Honoring the Spirit of Ramadan

Over the years, I’ve participated in other periods of reflection, but I’ve never had them coincide with the thought power of over 1.3 billion other people.  That’s a strong wave of intention!

As the holy month for Muslims begin, my intent is to also begin a month of purification and reflection. I think such periods, regardless of one’s religion or philosophical background offer much to assist on our spiritual path.

“The act of fasting is said to redirect the heart away from worldly activities, its purpose being to cleanse the inner soul and free it from harm.”

My American Muslim friend Marcie used to tell me that this month for her was a very powerful way of connecting in with the spirit of charity.  In her tradition, this month encourages people to be more generous and kind to each other.  People tend to slow down and ‘tune in’ to use a modern phrase.

“Muslims all around the world will abstain from food and drink, through fasting, from dawn to sunset. At sunset, the family will gather the fast-breaking meal known as Iftar.

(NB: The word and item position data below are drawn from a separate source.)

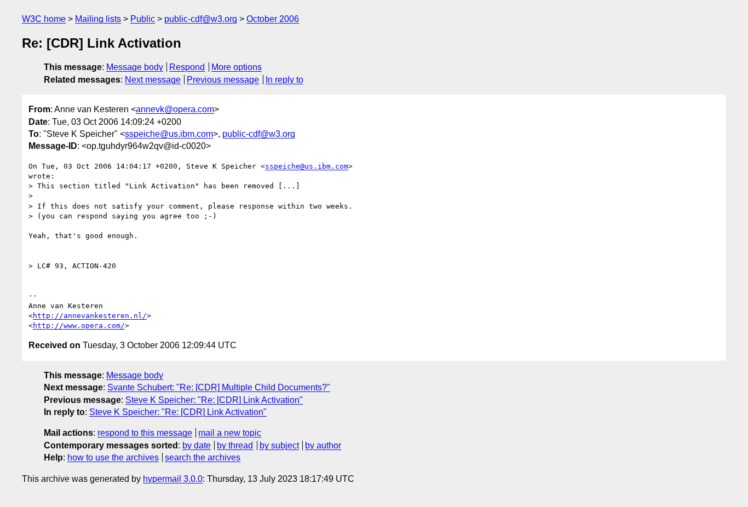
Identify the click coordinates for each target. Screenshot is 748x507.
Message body (134, 67)
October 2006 (272, 19)
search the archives (202, 457)
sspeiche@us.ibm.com (169, 134)
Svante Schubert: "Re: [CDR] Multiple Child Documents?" (218, 387)
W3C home (44, 19)
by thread (235, 445)
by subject (279, 445)
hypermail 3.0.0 (173, 478)
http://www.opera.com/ (79, 325)
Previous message (223, 79)
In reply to (284, 79)
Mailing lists (98, 19)
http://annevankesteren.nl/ (90, 316)
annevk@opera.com (175, 109)
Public (142, 19)
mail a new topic (229, 432)
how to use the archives (113, 457)
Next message (153, 79)
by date (196, 445)
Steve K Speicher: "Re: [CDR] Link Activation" (214, 400)
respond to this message (144, 432)
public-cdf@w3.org (200, 19)
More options (236, 67)
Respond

Most markets close down during evening prayers and the Iftar meal, but then re-open and stay open for a good part of the night. Muslims can be seen shopping, eating, spending time with their friends and family during the evening hours. In many Muslim countries, this can last late into the evening, to early morning. However, if they try to attend to business as usual, it can become a time of personal trials, fasting without coffee or water.”

As Marcie used to say, that time of personal trial was the one of most inner growth.  I will attempt to fast as much as I am able to (I tend to run hypoglycemic, so I can’t participate fully), but in the spirit of Ramadan, I endeavor to slow down a bit and embrace humanity and all its wonderful diversity.